- Directed by: David Acomba
- Written by: Keith F. Critchlow
- Produced by: Charles Lippincott
- Starring: Scott Grimes; John Astin; Cheryl Pollak; Anthony Geary; Alan Blumenfield; Kenneth Ian Davis; Darcy DeMoss; Lisa Fuller; Mark Pellegrino; Phil Proctor;
- Cinematography: Roger Tonry
- Edited by: Michael John Bateman
- Music by: Roger Bourland
- Production company: Creative Movie Marketing
- Release date: June 17, 1989; (UK)
- Running time: 89 minutes
- Country: United States
- Language: English

= Night Life (1989 film) =

Night Life is a 1989 American zombie comedy film directed by David Acomba and starring Scott Grimes, John Astin, and Cheryl Pollak. It centers around a high school nerd named Archie Melville who is harassed from beyond the grave by the zombie corpses of his former high school bullies (recently deceased) after they are brought back to life by a freak lightning storm. It is also known as Grave Misdemeanors.

== Plot ==
As teenager Archie Melville is disposing of remains from his Uncle Verlin's mortuary business, where he works under the agreement that Verlin will pay for his college tuition, he runs across high school jocks John, Rog, and their girlfriends Roberta and Joanie who have trespassed onto the property in their car to make out. This escalates into a conflict between Archie and the jocks which Roberta, the only one in the group sympathetic to Archie, shuts down by calling John out on his bullying.

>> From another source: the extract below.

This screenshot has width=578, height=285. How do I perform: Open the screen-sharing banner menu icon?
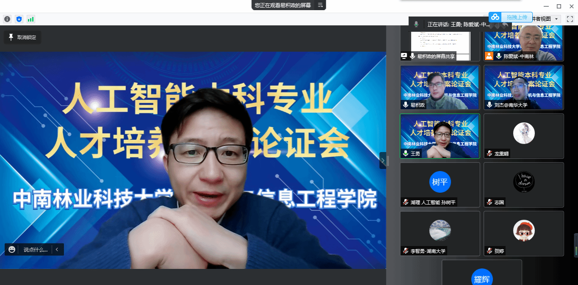coord(320,5)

The harassment only escalates when Rog believes Archie is staring at Joanie leading to a series of conflicts including vehicular assault from John and Rog, a prank by Archie on John, a showdown at a gas station where Archie's only friend Charly works, and a joint prank where John and Rog rig up a body at the mortuary to fall on Archie while Joanie seduces him. This last stunt results in Archie getting fired from his job, blowing his chances at college. Finally, Archie learns that Charly has accepted a job on a pit crew with her boyfriend and will be leaving town.

While Archie is wallowing in his depression he receives a phone call from Verlin offering him one last chance at his job if he can help him transport and ready four corpses at once; the bodies of John, Rog, Roberta, and Joanie who were just killed in a car accident.

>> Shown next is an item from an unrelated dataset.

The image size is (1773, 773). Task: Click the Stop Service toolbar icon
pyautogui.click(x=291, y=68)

That night, an intense storm causes the mortuary to be struck by lightning which revives the four dead teens as zombies who go on a violent rampage, killing a repairman at the mortuary and terrorizing Archie. Archie flees to Charly's garage where he finds her heartbroken as things with her boyfriend did not work out. Soon after, the boyfriend and eventually Uncle Verlin who attempted to punish the teens for breaking into the mortuary despite Archie's warnings are killed along with a couple of police officers who stop the zombies for speeding.

Archie and Charly flee the garage to another building where they attempt to trap the zombies in a furnace with Roberta, who has been trying to kiss Archie since reanimating, being killed by Charly with an axe to the head. The fire only slows the others down and further disfigures them leading to another gory conflict on a train bridge where John is killed by a train. Caught between the zombies in a stolen police car and an oncoming train, Archie and Charly jump for their lives into the water below where Archie is captured and drug into a graveyard by Rog and Joanie. Charly, despite not being able to swim, rescues Archie from the two zombies and they are finally killed in the process.

Later that morning, as the teens reflect on what has happened, Archie asks Charly how she was able to avoid drowning. Charly jokes that she did drown and is a zombie herself, causing a terrified Archie to have to check her body heat to make sure she's really alive.

== Cast ==
- Scott Grimes as Archie Melville
- John Astin as Uncle Verlin
- Cheryl Pollak as Charly
- Anthony Geary as John Devlin
- Alan Blumenfield as Frank
- Kenneth Ian Davis as Rog Davis
- Darcy DeMoss as Roberta Woods
- Lisa Fuller as Joanie Snowland
- Mark Pellegrino as Allen Patumbo
- Phil Proctor as Randolph Whitlock
- Erik Cord Police Officer

== Reception ==
Writing in The Zombie Movie Encyclopedia, academic Peter Dendle called the film "a routine and laborious living-dead exercise". Glenn Kay, who wrote Zombie Movies: The Ultimate Guide, called it a "rather minor teen effort".

== Confusion with Nightlife (1989) ==
Night Life is usually confused with another film similarly named and also released in the same year, Nightlife, which is a vampire-themed comedy horror TV movie made for the USA Network.